- SOURCE PASSAGE -
The new exhibit “The World’s Game” at the Peréz Art Museum explores the rough-and-tumble sport’s artsier side

If any sport could be classified as a religion, soccer—with its rabid global following, monumental stadiums and winged iconography—would be it. Like any religion, the sport has inspired its own artistic tradition—one that spans almost as many cultures and countries as the sport itself. While the majority of its estimated 240 million practitioners reside in Europe and Latin America, soccer, or futból, as it is widely known, enjoys similar fervor in certain American sects—and nowhere more so than in Miami.

As a microcosm of Latin American influences, Miami is unsurprisingly at the forefront of soccer’s mainstream American ascent. In January, David Beckham announced plans to bring a major league soccer team to the multicultural mecca. This, coupled with the looming 2018 World Cup, make the arrival of the new exhibit “The World’s Game: Futból and Contemporary Art” at Peréz Art Museum Miami on April 13 all the more timely.

But even as the world gears up for soccer mania, the sport may not seem like an obvious muse. Given art and athletics’ disparate positions on the experiential spectrum—one subjective and passive, the other concrete and active—the two seem, on the one hand, aesthetically incompatible. As is the case in Jeff Koons’s One Ball Total Equilibrium Tank, in which a basketball sits motionless and untouchable in a tank of water, any modern artistic treatment of athletics could come across as deliberately ironic.

But such is not the case in the forthcoming PAMM exhibit, which, in its assemblage of 50 artworks by 30, telegraphs a genuine reverence for the sport and its players—literally depicting the sport’s balletic movements as well as capturing the notorious fandom surrounding it.

- INFORMATION SUPPLIED -
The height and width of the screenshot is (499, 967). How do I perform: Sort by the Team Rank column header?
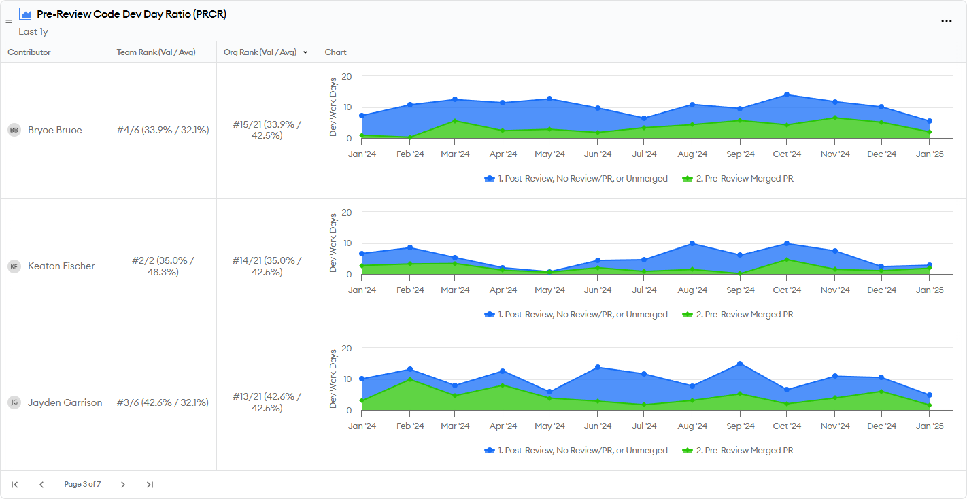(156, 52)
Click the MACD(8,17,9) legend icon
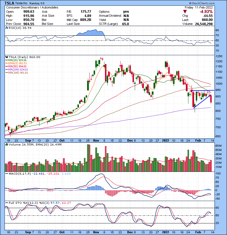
...
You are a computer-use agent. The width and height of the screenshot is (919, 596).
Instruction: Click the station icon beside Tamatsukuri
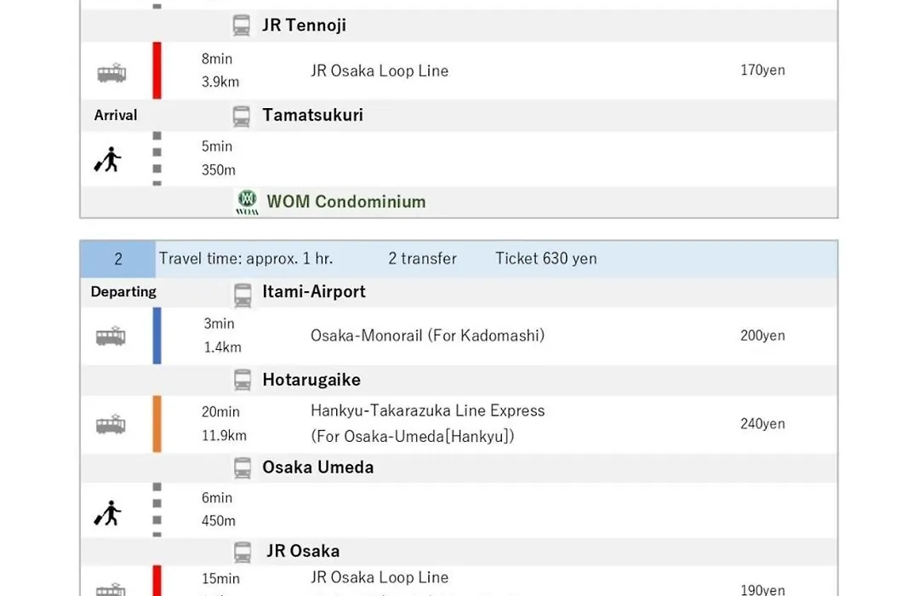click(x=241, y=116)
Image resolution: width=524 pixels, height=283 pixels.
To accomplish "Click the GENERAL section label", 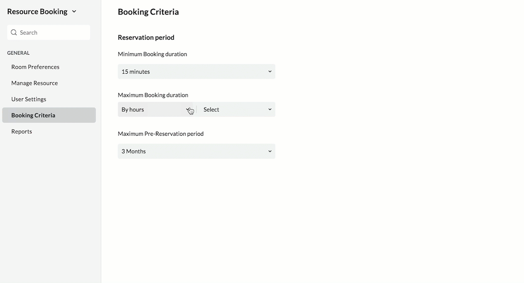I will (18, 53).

- GOALS -
[1] In the article about the soccer art exhibit, condense the paragraph beginning "As a microcosm of Latin American influences" into a short bulleted list that keeps its main facts.
[2] In the entries, rewrite the part that opens with the line containing "The height and" and closes with the line containing "Click the MACD(8,17,9) legend icon", replacing "Team Rank" with "Player Rank" and leaving everything else unchanged. Leave out the pictures.

- THE RESULTS -
[1]
- Miami, shaped by Latin American influences, leads soccer's rise into the American mainstream.
- In January, David Beckham announced plans to bring a major league soccer team to Miami.
- That news and the upcoming 2018 World Cup make the April 13 opening of "The World's Game: Futból and Contemporary Art" at Peréz Art Museum Miami especially timely.

[2]
The height and width of the screenshot is (499, 967). How do I perform: Sort by the Player Rank column header?
(156, 52)
Click the MACD(8,17,9) legend icon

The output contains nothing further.